Anisotropy of segregation at grain boundaries and surfaces

The purpose of this article is to review analytical models of the anisotropy of segregation to grain boundaries (GBs) and surfaces, and to evaluate their predictions. A summary of Gibbsian interfacial thermodynamics is provided as an introduction to the topic. This is followed by a historical overview of previous analytical models. A recently developed model of the dependence of GB segregation on the five macroscopic parameters of GB orientation is outlined, and illustration of how this formulation reduces to the particular cases of segregation to simpler types of interfaces is provided.
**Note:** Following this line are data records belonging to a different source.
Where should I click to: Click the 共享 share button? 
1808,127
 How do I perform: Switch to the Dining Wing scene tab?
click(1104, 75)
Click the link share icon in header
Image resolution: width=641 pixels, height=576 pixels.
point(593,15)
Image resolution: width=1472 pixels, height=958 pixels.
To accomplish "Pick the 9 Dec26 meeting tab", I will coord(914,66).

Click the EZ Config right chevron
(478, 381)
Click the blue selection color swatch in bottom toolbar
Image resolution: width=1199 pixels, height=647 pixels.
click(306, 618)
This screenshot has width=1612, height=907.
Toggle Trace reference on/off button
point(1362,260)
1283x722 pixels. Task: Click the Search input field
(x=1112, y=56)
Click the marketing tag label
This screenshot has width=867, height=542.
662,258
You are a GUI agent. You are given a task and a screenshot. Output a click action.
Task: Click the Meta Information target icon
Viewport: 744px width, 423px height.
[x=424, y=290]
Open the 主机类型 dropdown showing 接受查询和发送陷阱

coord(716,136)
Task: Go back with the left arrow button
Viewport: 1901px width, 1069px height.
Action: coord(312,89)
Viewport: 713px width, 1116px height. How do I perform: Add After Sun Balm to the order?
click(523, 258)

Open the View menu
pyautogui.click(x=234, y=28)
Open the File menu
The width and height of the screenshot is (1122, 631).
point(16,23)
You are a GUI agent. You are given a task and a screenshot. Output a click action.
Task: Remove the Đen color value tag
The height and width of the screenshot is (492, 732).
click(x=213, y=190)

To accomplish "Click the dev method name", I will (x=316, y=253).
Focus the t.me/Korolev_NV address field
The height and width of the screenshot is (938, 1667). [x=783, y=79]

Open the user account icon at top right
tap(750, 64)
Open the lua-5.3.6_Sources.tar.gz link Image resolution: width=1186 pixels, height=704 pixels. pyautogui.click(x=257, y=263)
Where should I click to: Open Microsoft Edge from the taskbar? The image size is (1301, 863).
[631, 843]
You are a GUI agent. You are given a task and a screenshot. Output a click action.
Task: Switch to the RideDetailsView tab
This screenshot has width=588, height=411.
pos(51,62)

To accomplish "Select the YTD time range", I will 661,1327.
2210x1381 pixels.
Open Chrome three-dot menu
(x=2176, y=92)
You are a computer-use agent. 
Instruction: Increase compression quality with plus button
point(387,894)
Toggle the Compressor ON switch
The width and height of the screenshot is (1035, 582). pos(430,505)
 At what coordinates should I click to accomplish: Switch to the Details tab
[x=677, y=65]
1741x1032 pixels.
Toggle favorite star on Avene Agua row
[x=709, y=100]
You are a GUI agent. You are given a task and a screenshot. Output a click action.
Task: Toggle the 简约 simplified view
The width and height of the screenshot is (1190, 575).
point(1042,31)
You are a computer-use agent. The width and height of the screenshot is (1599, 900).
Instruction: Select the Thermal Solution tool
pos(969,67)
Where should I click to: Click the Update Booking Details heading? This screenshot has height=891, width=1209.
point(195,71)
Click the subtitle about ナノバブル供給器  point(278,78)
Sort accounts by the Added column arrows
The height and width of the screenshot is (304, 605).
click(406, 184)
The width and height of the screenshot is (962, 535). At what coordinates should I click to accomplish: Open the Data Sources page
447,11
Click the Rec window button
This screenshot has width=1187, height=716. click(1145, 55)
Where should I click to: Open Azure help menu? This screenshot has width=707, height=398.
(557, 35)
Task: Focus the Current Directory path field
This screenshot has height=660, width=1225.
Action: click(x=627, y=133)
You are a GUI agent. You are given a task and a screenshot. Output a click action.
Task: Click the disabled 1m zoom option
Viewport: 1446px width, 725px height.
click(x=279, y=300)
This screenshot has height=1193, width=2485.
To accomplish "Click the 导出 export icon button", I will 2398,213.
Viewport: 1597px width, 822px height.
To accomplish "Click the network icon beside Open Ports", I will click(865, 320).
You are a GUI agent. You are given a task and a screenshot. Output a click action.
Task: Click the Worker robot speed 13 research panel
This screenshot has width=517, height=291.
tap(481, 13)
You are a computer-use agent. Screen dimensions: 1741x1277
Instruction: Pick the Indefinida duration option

In addition, some specific aspects of interfacial segregation, which have either been problematic or have lacked satisfactory explanation, are addressed. These include (a) the relationship between the compositions on the two sides of a given GB; (b) the difficulty of meaningful definitions of segregation-free energy (and related thermodynamic quantities such as enthalpy and entropy); (c) the so-called compensation temperature, at which the anisotropy of interfacial segregation seems to vanish; (d) the relationship between surface and GB segregation; and finally (e) an attempt to determine whether segregation increases or decreases interfacial energy anisotropy, and the consequences thereof on the equilibrium crystal shape of alloys. Where possible, comparisons are made with the results of experiments or computer simulations.